**Written instruction 1**
What is the part of the forum thread that opens with the words containing "I put these" and closes with "images in PDS?"? Output it word for word.
**Written instruction 2**
Answer these questions about the forum thread:
(a) Which app did pitcapuozzo use for basic brightness, contrast, exposure and temperature control?
(b) Which filters were used for the multispectral images?
(c) In what program did jccwrt put the Hyperion images together?
**Written instruction 3**
Does each statement agree with the forum thread? Answer yes or no, and quote the words that decide it.
(a) pitcapuozzo removed bright spots from the images with Facetune.
(b) The Cassini view of another side of the moon dates from Sep 2015.
(c) wildespace says most posted RGB composites look gray because calibrated images are used.

**Supplied text**
** begin **

Cassini did get fairly close views of other sides of the moon, such as this one in Sep 2011:
(RGB composite also by me)
Click to view attachment
ngunn
That 'other side' view is an even better match to the Vesta image just posted. A side-by side of those two might make headlines somewhere.
pitcapuozzo
My personal take on the photos - just to make them look pretty, nothing accurate. Also, please note that they were processed on an iphone, so... yeah. Just ignore this.
epoca
QUOTE (pitcapuozzo @ Jun 2 2015, 12:21 AM) *
My personal take on the photos - just to make them look pretty, nothing accurate. Also, please note that they were processed on an iphone, so... yeah. Just ignore this.


Might not be scientifcally accurate, but they are jaw-dropping. Thanks for sharing them!
jgoldader
QUOTE (pitcapuozzo @ Jun 1 2015, 07:21 PM) *
My personal take on the photos - just to make them look pretty, nothing accurate. Also, please note that they were processed on an iphone, so... yeah. Just ignore this.


What software did you use? Those are nice!
pitcapuozzo
QUOTE (jgoldader @ Jun 2 2015, 02:59 AM) *
What software did you use? Those are nice!


I used an app called Afterlight for basic brightness/contrast/exposure/temperature control. Removed the image artifacts (i.e. bright spots) using Facetune. Did some further editing from my PC but didn't really change much. Thanks :-)
jgoldader
QUOTE (pitcapuozzo @ Jun 2 2015, 04:09 AM) *
I used an app called Afterlight for basic brightness/contrast/exposure/temperature control. Removed the image artifacts (i.e. bright spots) using Facetune. Did some further editing from my PC but didn't really change much. Thanks :-)


Thanks! It doesn't let you create RGB out of 3 greyscales, does it? A simple app that could do that would be wonderful.
pitcapuozzo
QUOTE (jgoldader @ Jun 2 2015, 11:59 AM) *
Thanks! It doesn't let you create RGB out of 3 greyscales, does it? A simple app that could do that would be wonderful.


I don't think so, but my parents work for a photographic agency so I might do some research and let you know if there is such a handy app. But it does have some beautiful filters for non-astronomical photos. You're welcome!
jccwrt
I've put together a few images from the Hyperion flyby.

A standard visible RGB view:

Full size here

A couple multispectral images with the IR1, GRN, and UV3 filters:


Full size here


Full size here

I put these together in Photoshop CS5. Individual color frames have been warped and resized to get better alignment of surface features.
wildespace
Hyperion is really dull reddish in colour, isn't it? RGB composites most people post look mostly gray because uncalibrated images are used, from the raw images archive. I'm looking forward to seeing these latest images in the PDS archive, where they will be properly adjusted. What is the time period before we'll see these images in PDS?

** end **

**Data**
** begin **

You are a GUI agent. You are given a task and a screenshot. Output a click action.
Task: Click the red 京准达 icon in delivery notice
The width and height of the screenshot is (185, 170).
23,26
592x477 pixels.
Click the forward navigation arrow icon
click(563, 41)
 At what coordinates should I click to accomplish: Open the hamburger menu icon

** end **
** begin **

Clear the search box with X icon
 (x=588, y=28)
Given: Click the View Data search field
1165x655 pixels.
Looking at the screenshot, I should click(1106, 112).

** end **
** begin **

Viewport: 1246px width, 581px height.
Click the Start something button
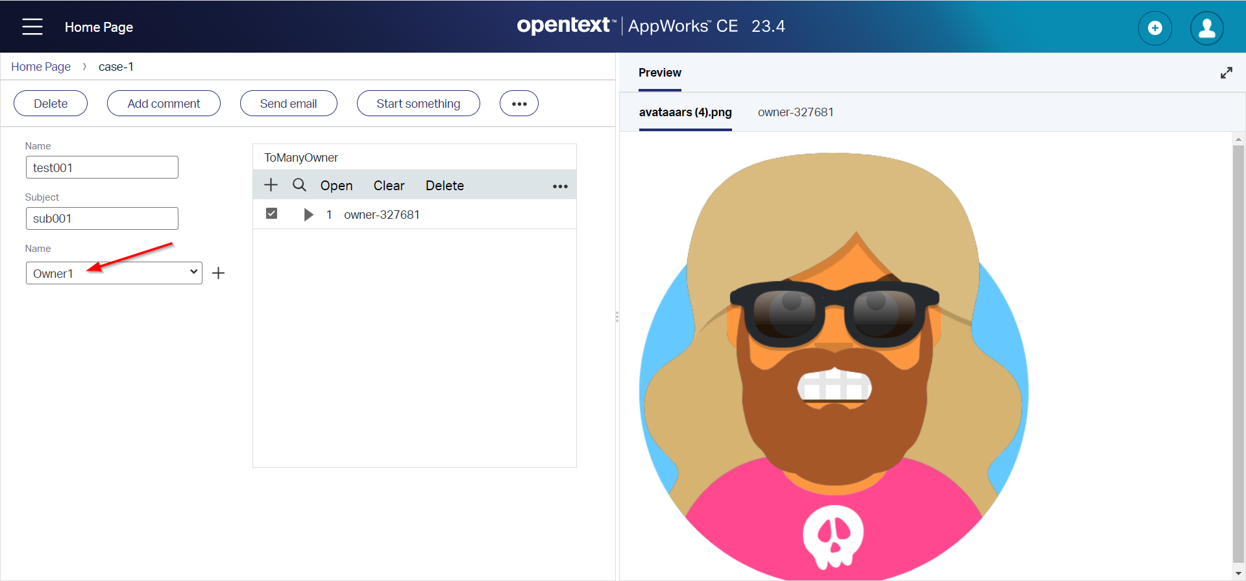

** end **

**Complete answer 1**
I put these together in Photoshop CS5. Individual color frames have been warped and resized to get better alignment of surface features.
wildespace
Hyperion is really dull reddish in colour, isn't it? RGB composites most people post look mostly gray because uncalibrated images are used, from the raw images archive. I'm looking forward to seeing these latest images in the PDS archive, where they will be properly adjusted. What is the time period before we'll see these images in PDS?

**Complete answer 2**
(a) Afterlight
(b) IR1, GRN, and UV3
(c) Photoshop CS5

**Complete answer 3**
(a) Yes: "Removed the image artifacts (i.e. bright spots) using Facetune."
(b) No: "such as this one in Sep 2011"
(c) No: "RGB composites most people post look mostly gray because uncalibrated images are used"